Crude Economics
The Oil Beyond OPEC’s Control

In the same week that Saudi Arabia and Russia proposed freezing production, many of the world’s biggest oil exporting nations have had their credit ratings slashed. These are tough times to be in the business of selling oil, and even if OPEC+Russia are able to succeed in their plan to freeze production and induce a rebound in prices (an unlikely feat, due to Iran), there are plenty of producers that this coalition can’t control. Take, for example, U.S. shale, which Bloomberg reports would see a resurgence if prices recover:

Shale output will come back if oil prices rise to $50 a barrel, Ian Taylor, chief executive officer of Vitol Group BV, the world’s largest oil trader, said in an interview before the Saudi-Russia deal was announced. “It looks clear that a lot of the oil that’s probably going to be shut down in the next year or so because it is simply too low a price, some of it could come back,” he said.

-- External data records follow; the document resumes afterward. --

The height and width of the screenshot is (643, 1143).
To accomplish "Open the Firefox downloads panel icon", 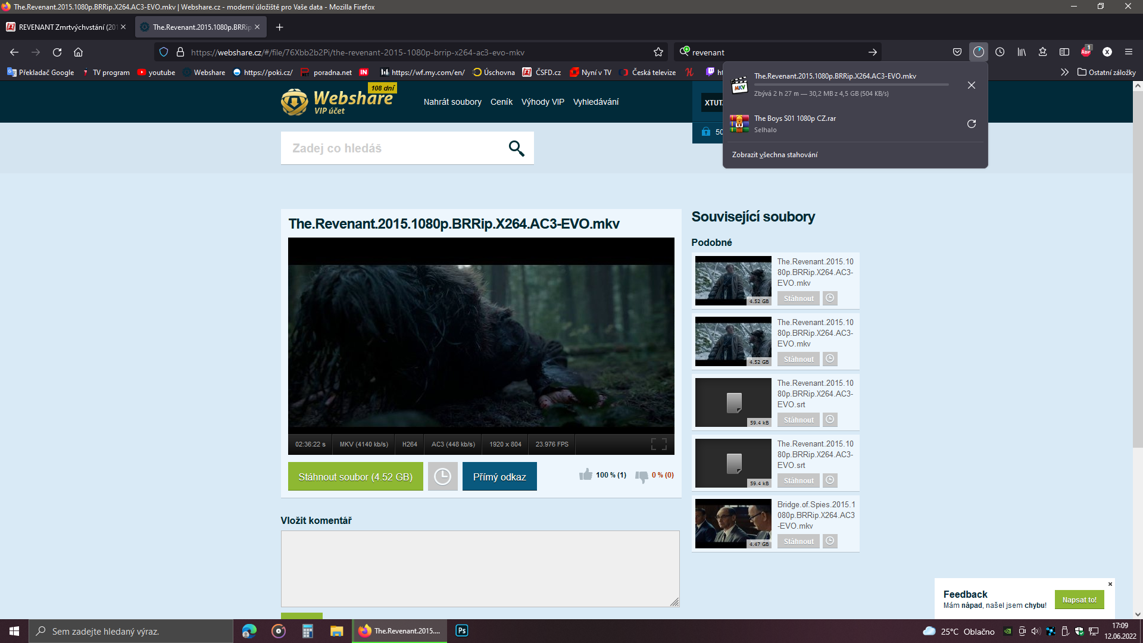I will tap(978, 52).
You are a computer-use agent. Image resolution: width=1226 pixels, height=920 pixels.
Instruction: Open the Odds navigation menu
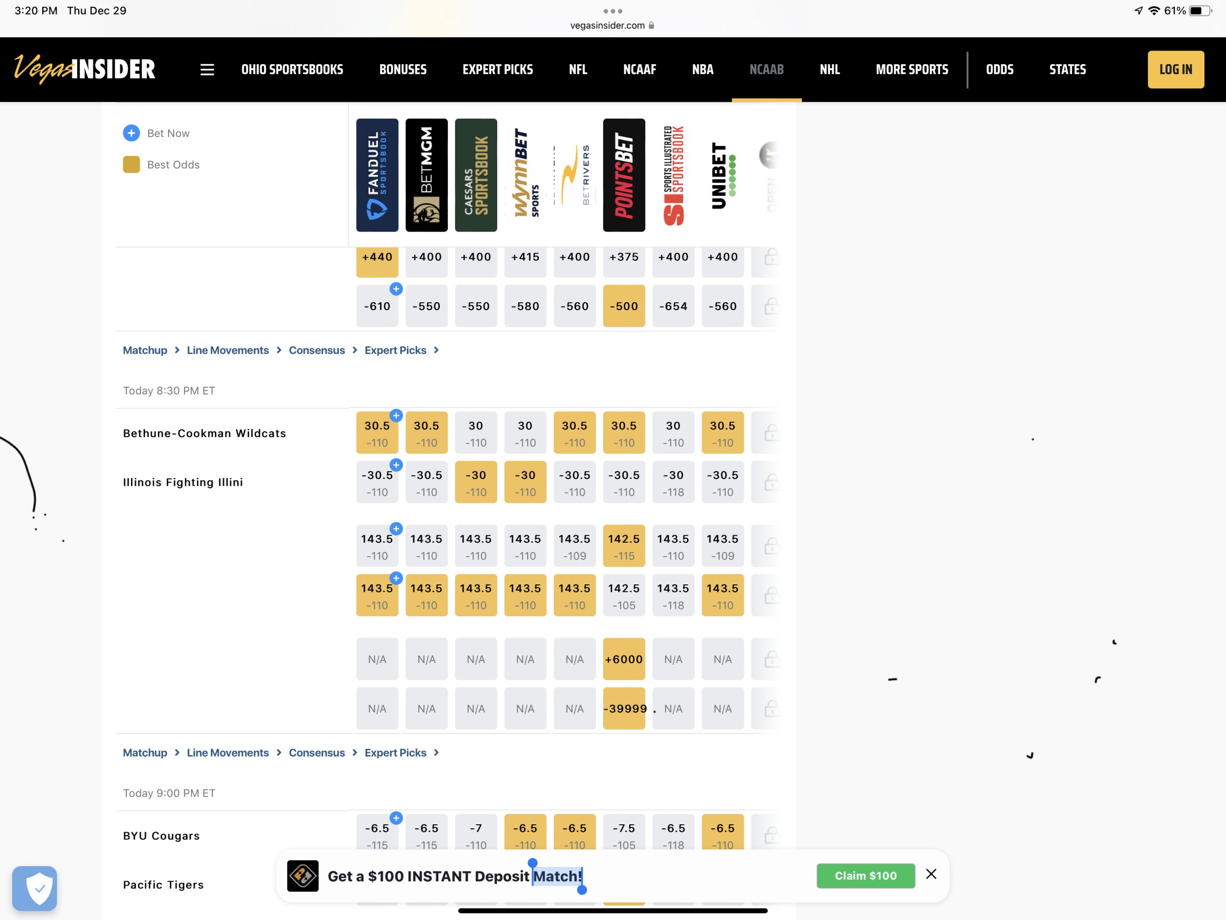tap(999, 70)
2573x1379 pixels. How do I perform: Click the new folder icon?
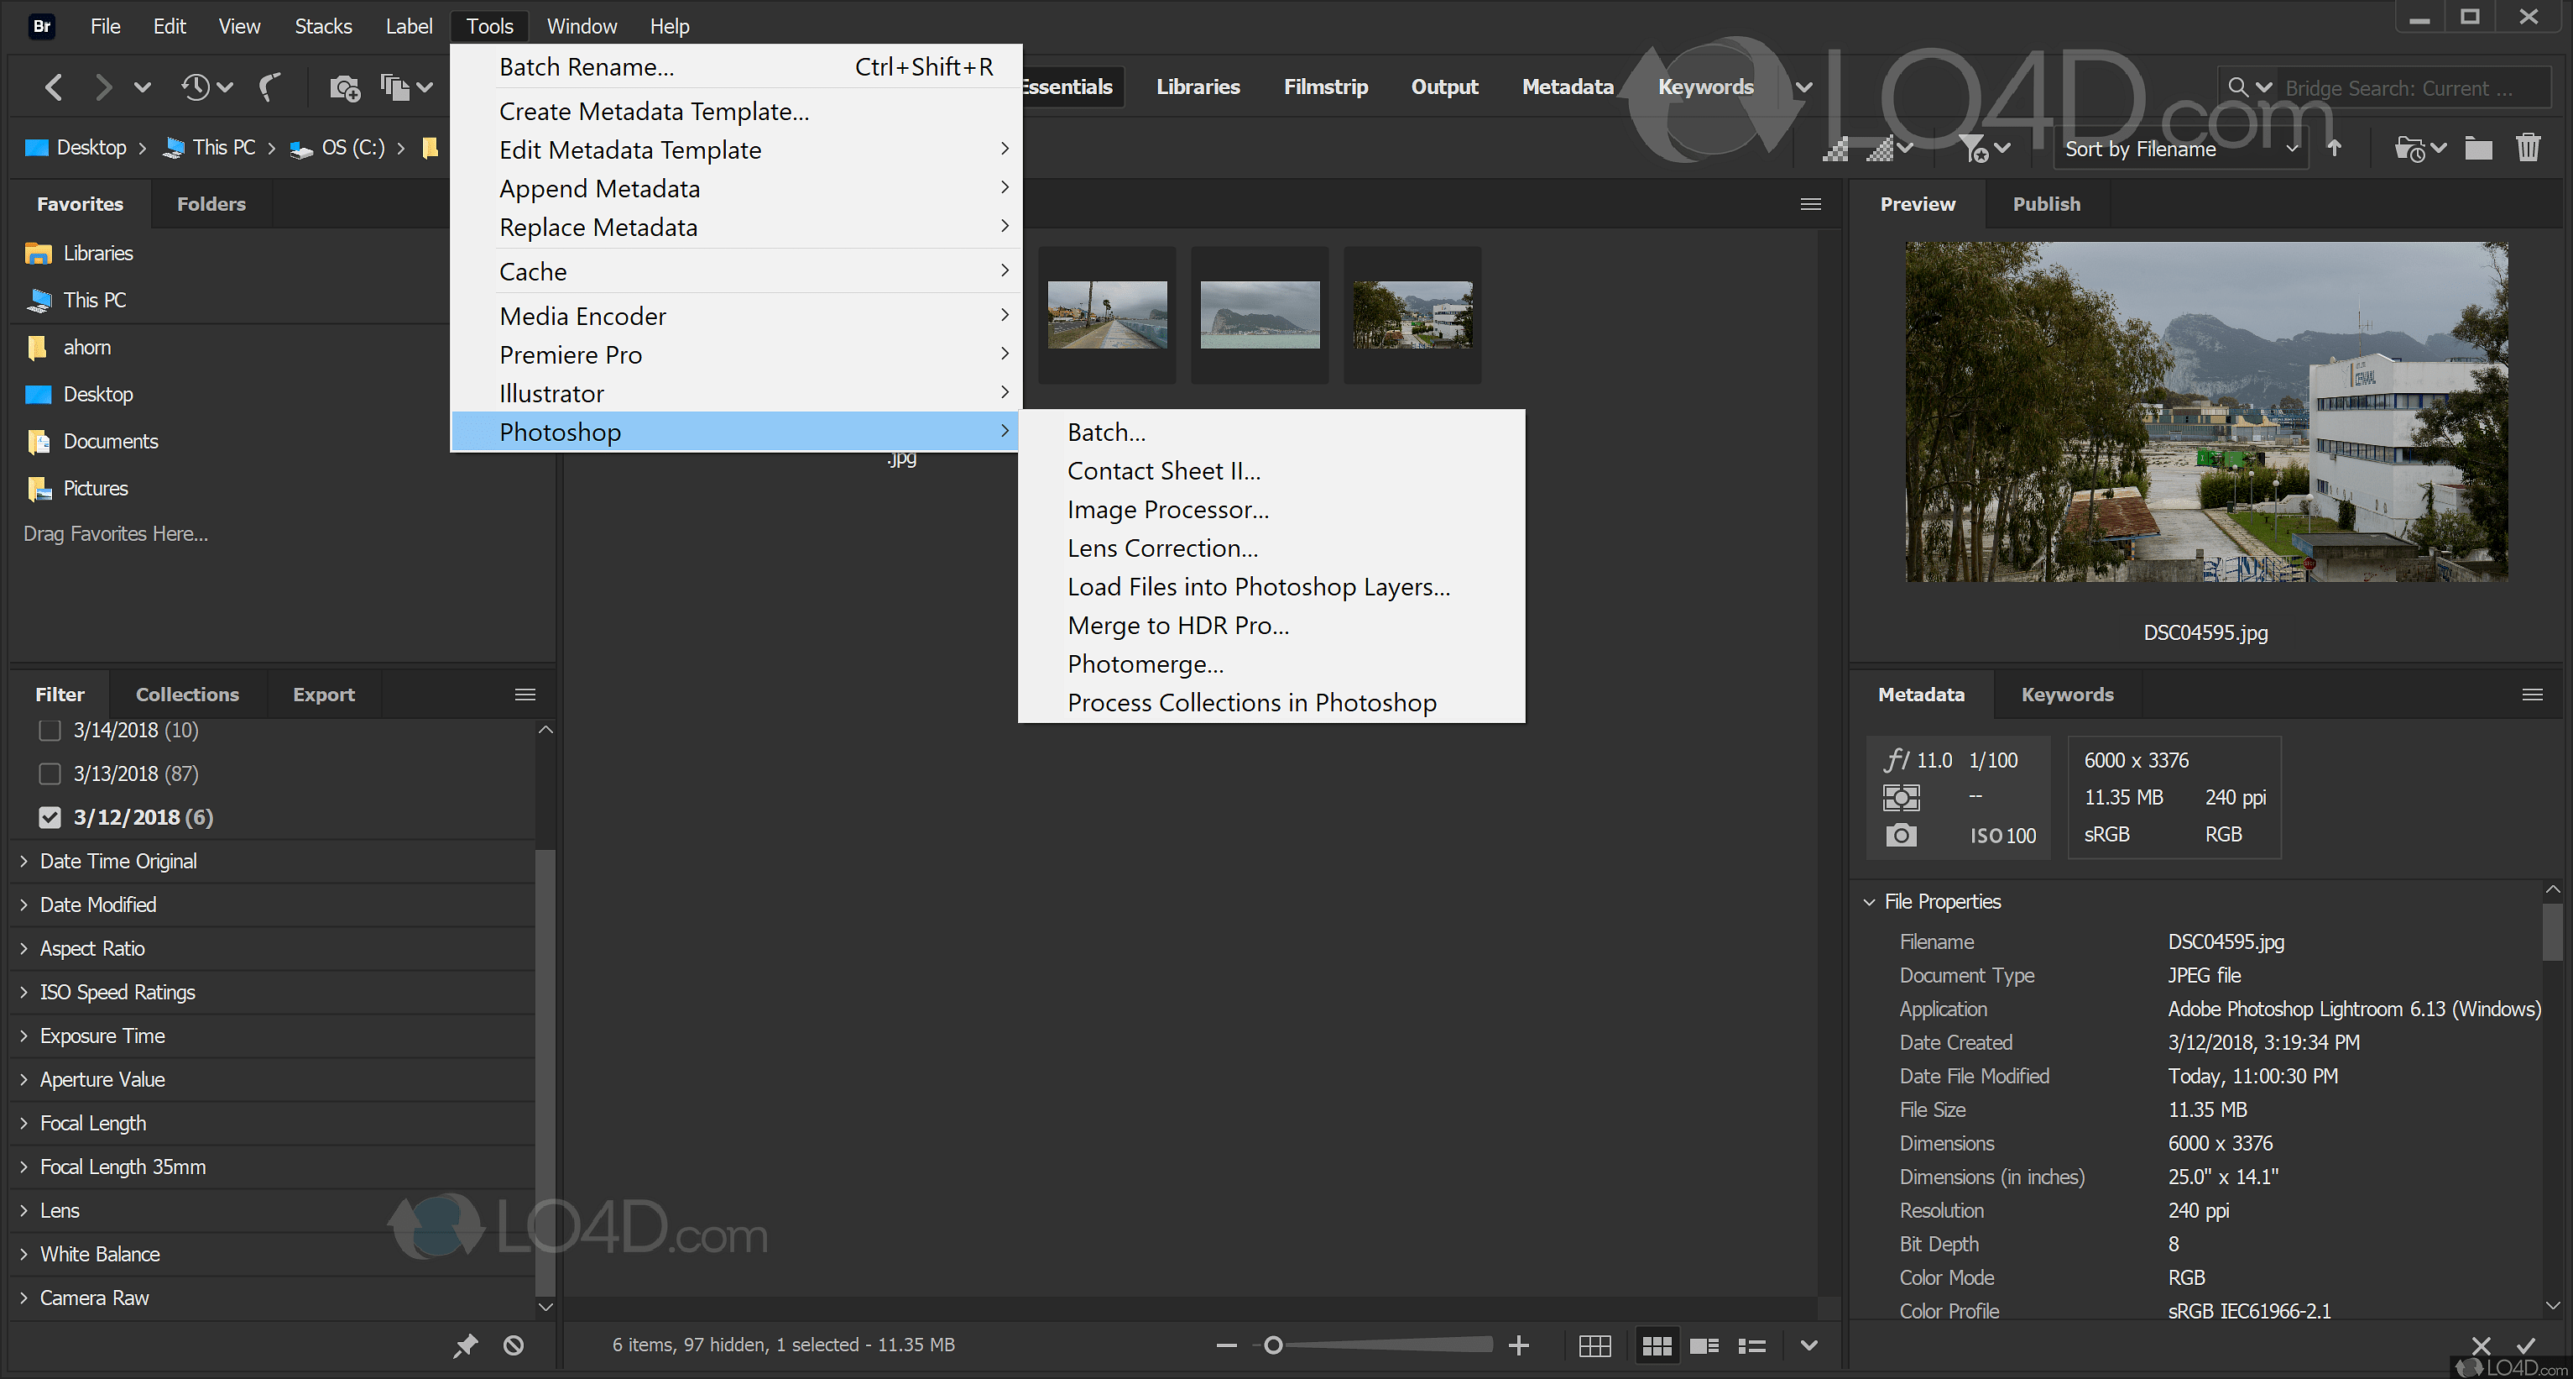2477,148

But if and when prices start to rebound, whether that happens as a result of a pick-up in demand (hard to imagine, given China’s slowing growth) or OPEC coordination to reduce supply, U.S. shale producers won’t have to go to great lengths to restart production. After all, they’ve been drilling but not yet fracking wells for months now, producing what’s come to be known as a “fracklog,” which is set to flood the market with new supplies just as soon as market prices make it profitable to restart operations. Bloomberg continues:

The cheapest and quickest way for shale companies to increase output would be to tap the fracklog. Almost 4,000 wells have been drilled but are still waiting to be hydraulically fractured so they can produce, according to Bloomberg Intelligence analysts William Foiles and Andrew Cosgrove. If the fracklog were reduced by just 170 wells a month, it could add 400,000 to 600,000 barrels a day, Cosgrove said.

American shale companies aren’t the only producers outside of OPEC control, either. Oil projects can involve billions of dollars in investment before they start producing, and there are a number of projects that were conceived of before the price drop that are poised to start producing in the next few years. Reuters reports:

Around 3 million barrels per day (bpd) of oil production is set to come on stream in 2016 from projects whose development started as early as 2013, according to Oslo-based consultancy Rystad Energy. These projects will add a further 1.5 million bpd in 2017, with around two-thirds of the production coming from offshore developments.

OPEC controls 40 percent of global oil production, and though the Saudis may have found common ground with Russia, the rest of those non-OPEC producers don’t seem likely to play ball with the cartel. Whether its upstart shale firms, oil majors, or petrostates (as is the case with Iran), producers around the world have their eyes set on one thing—market share—and they’ll boost output at the first chance they get. If OPEC does manage a production freeze, it will be giving a window of opportunity to those suppliers eager to expand.